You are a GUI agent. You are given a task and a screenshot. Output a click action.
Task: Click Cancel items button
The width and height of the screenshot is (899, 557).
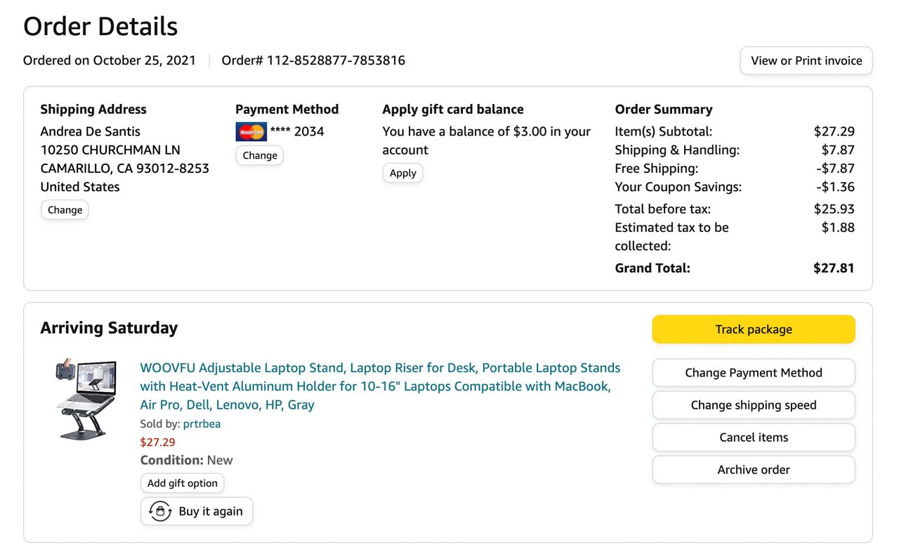(753, 438)
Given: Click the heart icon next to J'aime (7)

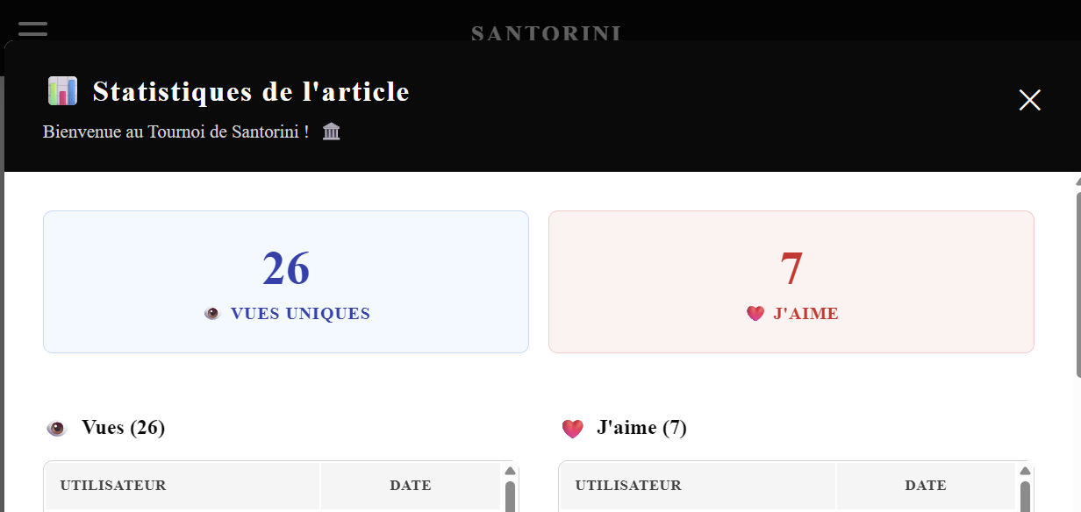Looking at the screenshot, I should [572, 429].
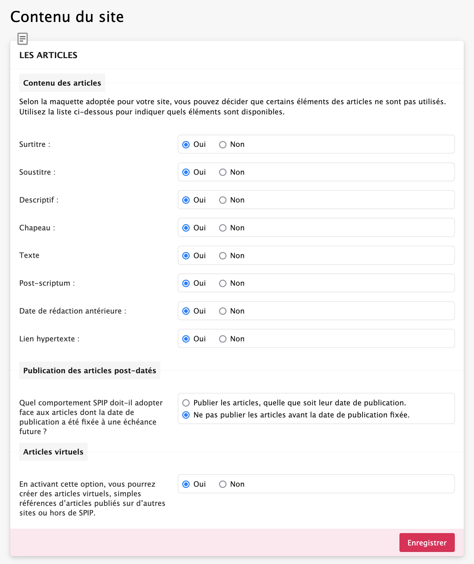
Task: Disable Soustitre by choosing Non
Action: (x=223, y=173)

== THE PROBLEM ==
Leave out the pictures, then return every line of the data exactly.

== REPLY ==
You are a GUI agent. You are given a task and a screenshot. Output a click action.
Task: Click Cancel items button
The width and height of the screenshot is (899, 557).
(753, 438)
Given: Click the heart icon next to J'aime (7)

Looking at the screenshot, I should [572, 429].
Task: Disable Soustitre by choosing Non
Action: (x=223, y=173)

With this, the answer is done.